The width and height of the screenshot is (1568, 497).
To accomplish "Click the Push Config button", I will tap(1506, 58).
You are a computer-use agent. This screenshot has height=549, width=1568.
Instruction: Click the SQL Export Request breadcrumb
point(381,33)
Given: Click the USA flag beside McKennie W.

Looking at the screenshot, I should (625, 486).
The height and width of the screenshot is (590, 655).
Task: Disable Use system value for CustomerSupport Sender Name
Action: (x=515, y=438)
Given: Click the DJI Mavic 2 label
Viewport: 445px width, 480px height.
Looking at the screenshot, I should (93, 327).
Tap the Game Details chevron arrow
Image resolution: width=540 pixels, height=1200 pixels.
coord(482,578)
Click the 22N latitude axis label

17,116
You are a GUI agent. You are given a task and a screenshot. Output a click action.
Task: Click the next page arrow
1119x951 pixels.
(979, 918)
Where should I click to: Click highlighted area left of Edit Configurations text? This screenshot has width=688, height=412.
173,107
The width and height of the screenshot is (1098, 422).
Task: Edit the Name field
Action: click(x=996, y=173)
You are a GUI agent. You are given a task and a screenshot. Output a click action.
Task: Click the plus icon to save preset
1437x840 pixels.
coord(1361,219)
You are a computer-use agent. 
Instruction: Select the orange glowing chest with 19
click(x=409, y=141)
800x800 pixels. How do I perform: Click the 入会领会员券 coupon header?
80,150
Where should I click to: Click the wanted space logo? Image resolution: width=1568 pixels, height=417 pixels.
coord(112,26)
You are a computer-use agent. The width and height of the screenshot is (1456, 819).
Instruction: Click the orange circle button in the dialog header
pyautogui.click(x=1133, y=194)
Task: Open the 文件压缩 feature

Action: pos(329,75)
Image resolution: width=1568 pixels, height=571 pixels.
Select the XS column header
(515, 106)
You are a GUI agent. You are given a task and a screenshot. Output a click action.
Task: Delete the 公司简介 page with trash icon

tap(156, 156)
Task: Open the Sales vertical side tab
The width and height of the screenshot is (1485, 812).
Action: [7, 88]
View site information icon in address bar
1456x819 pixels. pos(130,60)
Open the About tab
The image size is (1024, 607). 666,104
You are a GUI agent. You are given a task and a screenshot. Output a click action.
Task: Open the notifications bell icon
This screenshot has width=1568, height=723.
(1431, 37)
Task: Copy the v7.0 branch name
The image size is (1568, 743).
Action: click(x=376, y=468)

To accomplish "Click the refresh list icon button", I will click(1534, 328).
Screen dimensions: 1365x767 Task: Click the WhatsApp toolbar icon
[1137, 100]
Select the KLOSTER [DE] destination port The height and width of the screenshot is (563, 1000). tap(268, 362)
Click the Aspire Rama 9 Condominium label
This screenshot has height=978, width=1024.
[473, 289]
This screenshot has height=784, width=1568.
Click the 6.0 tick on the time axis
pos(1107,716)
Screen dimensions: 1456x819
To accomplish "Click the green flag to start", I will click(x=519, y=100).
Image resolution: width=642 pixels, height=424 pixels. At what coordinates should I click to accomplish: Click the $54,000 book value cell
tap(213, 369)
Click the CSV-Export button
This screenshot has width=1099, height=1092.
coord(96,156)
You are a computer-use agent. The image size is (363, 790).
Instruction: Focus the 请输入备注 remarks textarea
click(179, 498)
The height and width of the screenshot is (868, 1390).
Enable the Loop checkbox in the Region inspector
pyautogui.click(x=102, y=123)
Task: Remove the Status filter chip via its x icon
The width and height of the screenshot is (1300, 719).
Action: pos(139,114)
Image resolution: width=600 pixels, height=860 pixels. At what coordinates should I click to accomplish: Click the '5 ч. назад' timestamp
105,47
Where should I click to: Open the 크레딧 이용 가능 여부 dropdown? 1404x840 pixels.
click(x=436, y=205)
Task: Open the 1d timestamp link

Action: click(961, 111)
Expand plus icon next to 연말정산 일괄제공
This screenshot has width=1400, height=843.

-*-

Stated goal: Express all the rows above as a Markdown table with two columns, No and Text. Number each one and leave out the blank lines.

Task solution:
| No | Text |
|---|---|
| 1 | The width and height of the screenshot is (1568, 497). |
| 2 | To accomplish "Click the Push Config button", I will tap(1506, 58). |
| 3 | You are a computer-use agent. This screenshot has height=549, width=1568. |
| 4 | Instruction: Click the SQL Export Request breadcrumb |
| 5 | point(381,33) |
| 6 | Given: Click the USA flag beside McKennie W. |
| 7 | Looking at the screenshot, I should (625, 486). |
| 8 | The height and width of the screenshot is (590, 655). |
| 9 | Task: Disable Use system value for CustomerSupport Sender Name |
| 10 | Action: (x=515, y=438) |
| 11 | Given: Click the DJI Mavic 2 label |
| 12 | Viewport: 445px width, 480px height. |
| 13 | Looking at the screenshot, I should (93, 327). |
| 14 | Tap the Game Details chevron arrow |
| 15 | Image resolution: width=540 pixels, height=1200 pixels. |
| 16 | coord(482,578) |
| 17 | Click the 22N latitude axis label |
| 18 | 17,116 |
| 19 | You are a GUI agent. You are given a task and a screenshot. Output a click action. |
| 20 | Task: Click the next page arrow |
| 21 | 1119x951 pixels. |
| 22 | (979, 918) |
| 23 | Where should I click to: Click highlighted area left of Edit Configurations text? This screenshot has width=688, height=412. |
| 24 | 173,107 |
| 25 | The width and height of the screenshot is (1098, 422). |
| 26 | Task: Edit the Name field |
| 27 | Action: click(x=996, y=173) |
| 28 | You are a GUI agent. You are given a task and a screenshot. Output a click action. |
| 29 | Task: Click the plus icon to save preset |
| 30 | 1437x840 pixels. |
| 31 | coord(1361,219) |
| 32 | You are a computer-use agent.  |
| 33 | Instruction: Select the orange glowing chest with 19 |
| 34 | click(x=409, y=141) |
| 35 | 800x800 pixels. How do I perform: Click the 入会领会员券 coupon header? |
| 36 | 80,150 |
| 37 | Where should I click to: Click the wanted space logo? Image resolution: width=1568 pixels, height=417 pixels. |
| 38 | coord(112,26) |
| 39 | You are a computer-use agent. The width and height of the screenshot is (1456, 819). |
| 40 | Instruction: Click the orange circle button in the dialog header |
| 41 | pyautogui.click(x=1133, y=194) |
| 42 | Task: Open the 文件压缩 feature |
| 43 | Action: pos(329,75) |
| 44 | Image resolution: width=1568 pixels, height=571 pixels. |
| 45 | Select the XS column header |
| 46 | (515, 106) |
| 47 | You are a GUI agent. You are given a task and a screenshot. Output a click action. |
| 48 | Task: Delete the 公司简介 page with trash icon |
| 49 | tap(156, 156) |
| 50 | Task: Open the Sales vertical side tab |
| 51 | The width and height of the screenshot is (1485, 812). |
| 52 | Action: [7, 88] |
| 53 | View site information icon in address bar |
| 54 | 1456x819 pixels. pos(130,60) |
| 55 | Open the About tab |
| 56 | The image size is (1024, 607). 666,104 |
| 57 | You are a GUI agent. You are given a task and a screenshot. Output a click action. |
| 58 | Task: Open the notifications bell icon |
| 59 | This screenshot has width=1568, height=723. |
| 60 | (1431, 37) |
| 61 | Task: Copy the v7.0 branch name |
| 62 | The image size is (1568, 743). |
| 63 | Action: click(x=376, y=468) |
| 64 | To accomplish "Click the refresh list icon button", I will click(1534, 328). |
| 65 | Screen dimensions: 1365x767 Task: Click the WhatsApp toolbar icon |
| 66 | [1137, 100] |
| 67 | Select the KLOSTER [DE] destination port The height and width of the screenshot is (563, 1000). tap(268, 362) |
| 68 | Click the Aspire Rama 9 Condominium label |
| 69 | This screenshot has height=978, width=1024. |
| 70 | [473, 289] |
| 71 | This screenshot has height=784, width=1568. |
| 72 | Click the 6.0 tick on the time axis |
| 73 | pos(1107,716) |
| 74 | Screen dimensions: 1456x819 |
| 75 | To accomplish "Click the green flag to start", I will click(x=519, y=100). |
| 76 | Image resolution: width=642 pixels, height=424 pixels. At what coordinates should I click to accomplish: Click the $54,000 book value cell |
| 77 | tap(213, 369) |
| 78 | Click the CSV-Export button |
| 79 | This screenshot has width=1099, height=1092. |
| 80 | coord(96,156) |
| 81 | You are a computer-use agent. The image size is (363, 790). |
| 82 | Instruction: Focus the 请输入备注 remarks textarea |
| 83 | click(179, 498) |
| 84 | The height and width of the screenshot is (868, 1390). |
| 85 | Enable the Loop checkbox in the Region inspector |
| 86 | pyautogui.click(x=102, y=123) |
| 87 | Task: Remove the Status filter chip via its x icon |
| 88 | The width and height of the screenshot is (1300, 719). |
| 89 | Action: pos(139,114) |
| 90 | Image resolution: width=600 pixels, height=860 pixels. At what coordinates should I click to accomplish: Click the '5 ч. назад' timestamp |
| 91 | 105,47 |
| 92 | Where should I click to: Open the 크레딧 이용 가능 여부 dropdown? 1404x840 pixels. |
| 93 | click(x=436, y=205) |
| 94 | Task: Open the 1d timestamp link |
| 95 | Action: click(961, 111) |
| 96 | Expand plus icon next to 연말정산 일괄제공 |
| 97 | This screenshot has width=1400, height=843. |